问题
I can't seem to get this to work. I want to pull a CSV file from a different webserver to read in my application. This is how I'd like to call it:
url = 'http://www.testing.com/test.csv'
records = FasterCSV.read(url, :headers => true, :header_converters => :symbol)
But that doesn't work. I tried Googling, and all I came up with was this excerpt: Practical Ruby Gems
So, I tried modifying it as follows:
require 'open-uri'
url = 'http://www.testing.com/test.csv'
csv_url = open(url)
records = FasterCSV.read(csv_url, :headers => true, :header_converters => :symbol)

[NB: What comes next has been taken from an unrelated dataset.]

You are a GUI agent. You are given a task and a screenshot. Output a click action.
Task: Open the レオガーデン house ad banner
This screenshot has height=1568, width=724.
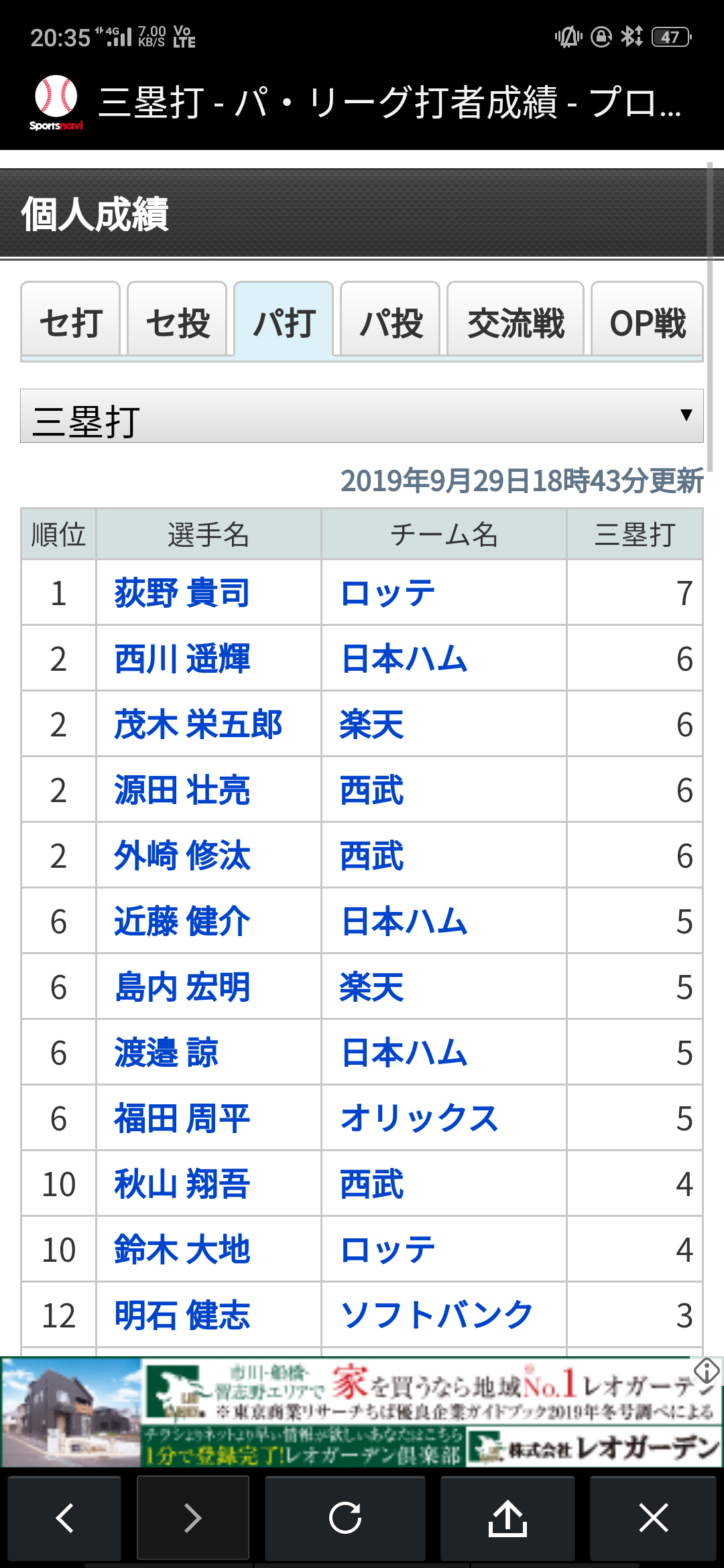point(362,1412)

... and I get a can't convert Tempfile into String error (coming from the FasterCSV gem).
Can anyone tell me how to make this work?
回答1:
require 'open-uri'
url = 'http://www.testing.com/test.csv'
open(url) do |f|
f.each_line do |line|
FasterCSV.parse(line) do |row|
# Your code here
end
end
end
http://www.ruby-doc.org/core/classes/OpenURI.html http://fastercsv.rubyforge.org/
回答2:
I would retrieve the file with Net::HTTP for example and feed that to FasterCSV
Extracted from ri Net::HTTP
require 'net/http'
require 'uri'
url = URI.parse('http://www.example.com/index.html')
res = Net::HTTP.start(url.host, url.port) {|http|
http.get('/index.html')
}
puts res.body
回答3:
You just had a small typo. You should have used FasterCSV.parse instead of FasterCSV.read:
data = open('http://www.testing.com/test.csv')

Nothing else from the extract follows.